In the case of the filename not sure if it would be possible to enforce a new file name over the snapshot service call without file renaming I was thinking about maybe in this case we can return the saved filename in the snapshot service response message instead of enforcing a new name?

@Timple
Copy link

Timple commented Apr 11, 2024

I'm not quite sure why the bagfile is already open actually. Because that is where this problem is originating from.

Why not open it upon receiving a snapshot request?

@fujitatomoya
Copy link
Contributor

Why not open it upon receiving a snapshot request?

sounds reasonable, file should be named and created upon snapshot capture request by user. but i am not sure how we can deal with metadata.yaml? can it include the multiple bag data information? if not, it should create rosbag2_2024_04_15-15_19_02?snapshot folder on the request by user?

@reinzor
Copy link
Contributor

reinzor commented Oct 22, 2024

@fujitatomoya @MichaelOrlov How can we best continue with this implementation. There appears to be a lot of interest in this functionality together with a fixed duration for a bag file. We can help in the implementation but this would require some pointing in the correct direction. Let us know :).

@fujitatomoya
Copy link
Contributor

@reinzor @MichaelOrlov @Timple

just a question though, do we need to support both snapshot and split at the same time? user is expecting the snapshot data for certain cache size. i think if the files are split into multiple files, that would not be useful for user? i do not see the actual use case for this...

@bijoua29
Copy link
Author

@fujitatomoya Yes, I would expect snapshot for a certain cache size or duration. So I wouldn't expect or need the snapshot to be split.

@MichaelOrlov
Copy link
Contributor

@reinzor As regards to

How can we best continue with this implementation?

I see a new related PR #1839. Let me review it first, and then I will try to figure out how to continue.
Glad to hear that you can allocate resources to help with this task.

@MichaelOrlov
Copy link
Contributor

@bijoua29 We need to move the completion criteria

  • Add ability to specify filename for each snapshot or allow option for timestamped file

to a separate issue with feature request.

@Timple
Copy link

Timple commented Oct 27, 2024

@reinzor @MichaelOrlov @Timple

just a question though, do we need to support both snapshot and split at the same time? user is expecting the snapshot data for certain cache size. i think if the files are split into multiple files, that would not be useful for user? i do not see the actual use case for this...

Our use-case:

In the case of a event (e.g. robot collision) we want to have a snapshot of (almost) all data available.

Single file

This snapshot should be a single rosbag. Having 12 snapshots in a single file still makes this file hard to offload from the robot. Also it's hard to link this file to an event as it contains multiple.
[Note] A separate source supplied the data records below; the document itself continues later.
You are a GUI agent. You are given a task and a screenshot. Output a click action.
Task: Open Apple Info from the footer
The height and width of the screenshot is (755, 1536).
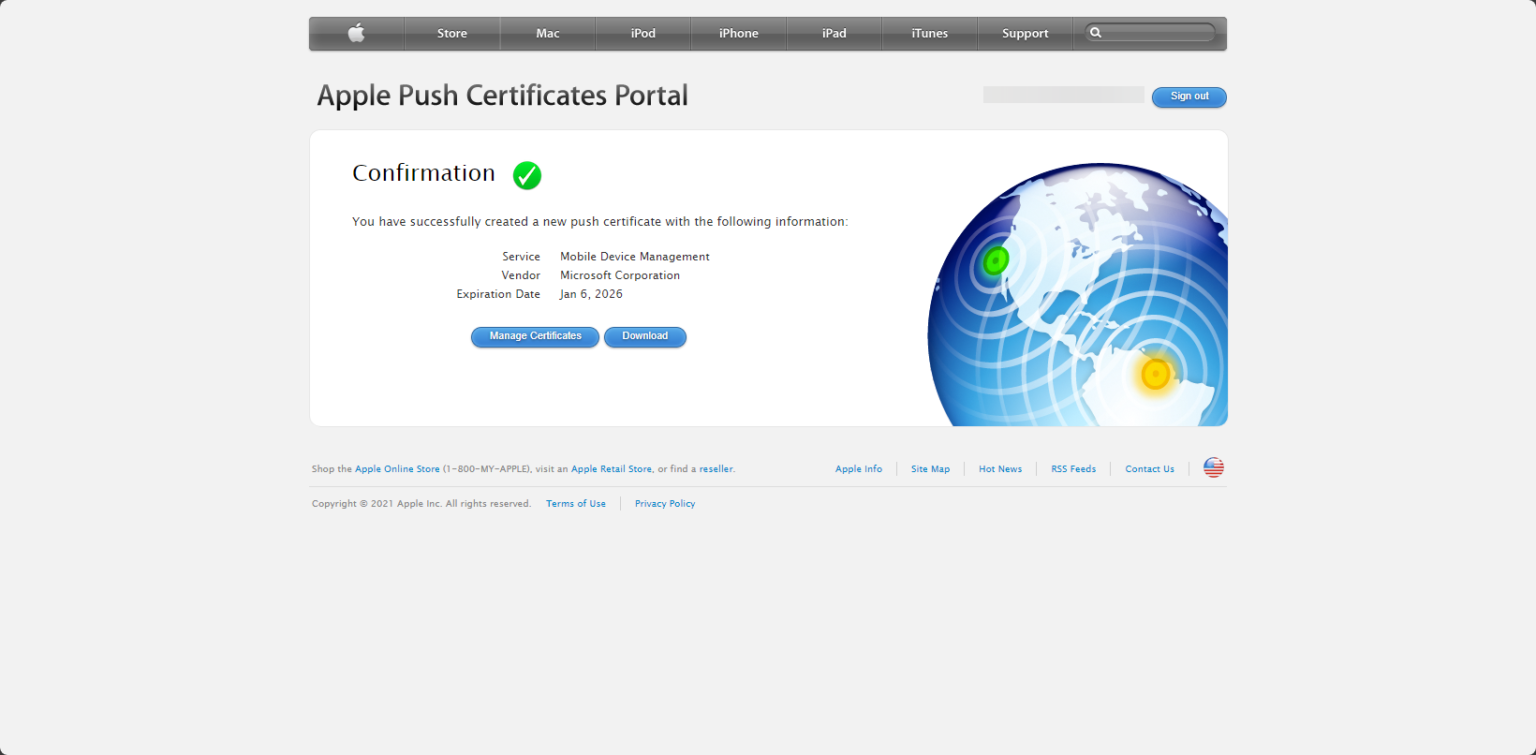click(x=858, y=468)
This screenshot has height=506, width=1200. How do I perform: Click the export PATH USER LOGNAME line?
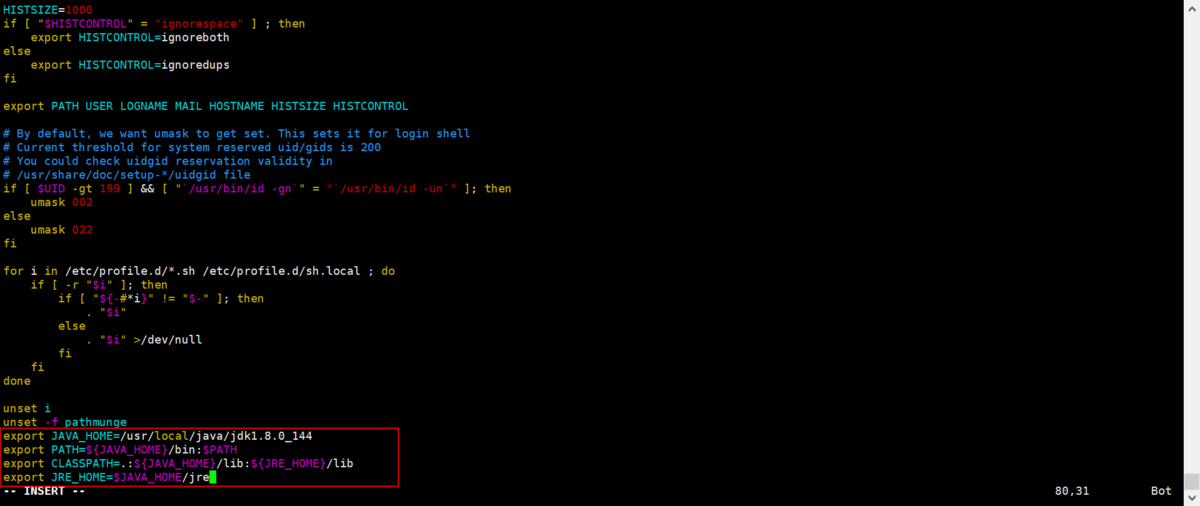pos(206,106)
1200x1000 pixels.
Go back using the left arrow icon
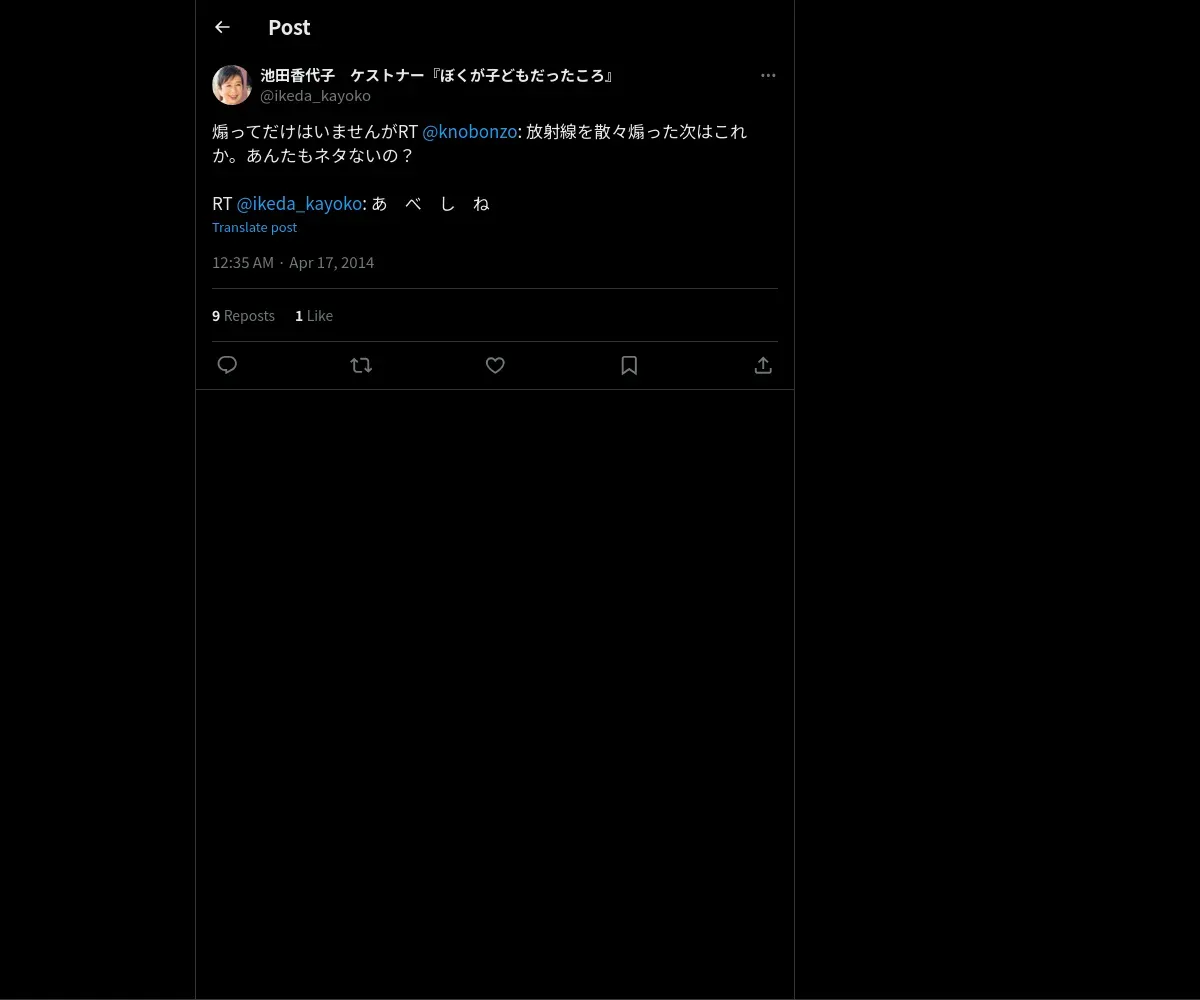click(222, 28)
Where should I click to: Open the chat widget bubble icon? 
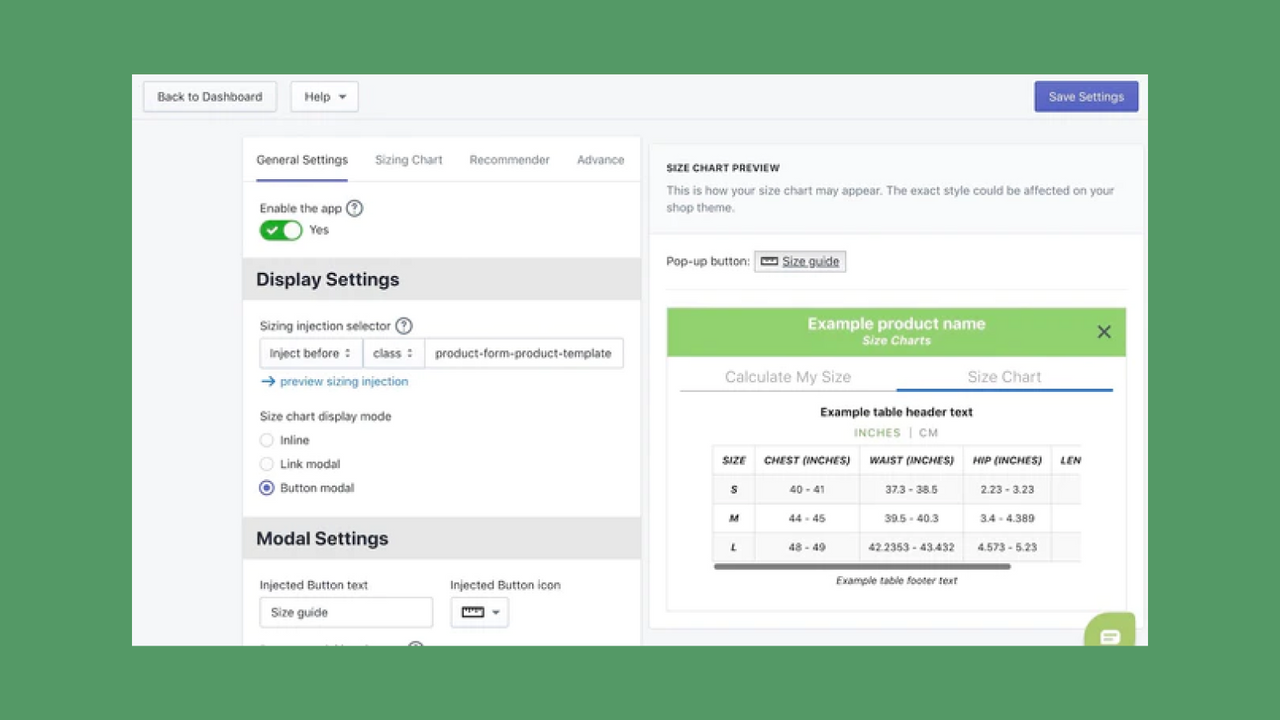(1110, 635)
Also closing the file makes for other synchronization services to kick-in. If the file keeps being open for the duration of the robots uptime, we would not be able to offload it until the next reboot.

File names

Ideally we can also control the name of the bagfile. Such that it can be easier linked with events. Although this can also be solved with metadata inside the bagfile.
If there is a timestamp in the filename, it should either correlate to the time of the snapshot call or the time of the first data entry.
Having a timestamp in the filename when the node started does not make any sense regarding the data it contains.

Duration

Having a fixed duration (like 30seconds) makes more sense for our usecase than say (1gb of data). Because the amount of data can verify. And will most likely increase as our software evolves, making the bagfiles shorter.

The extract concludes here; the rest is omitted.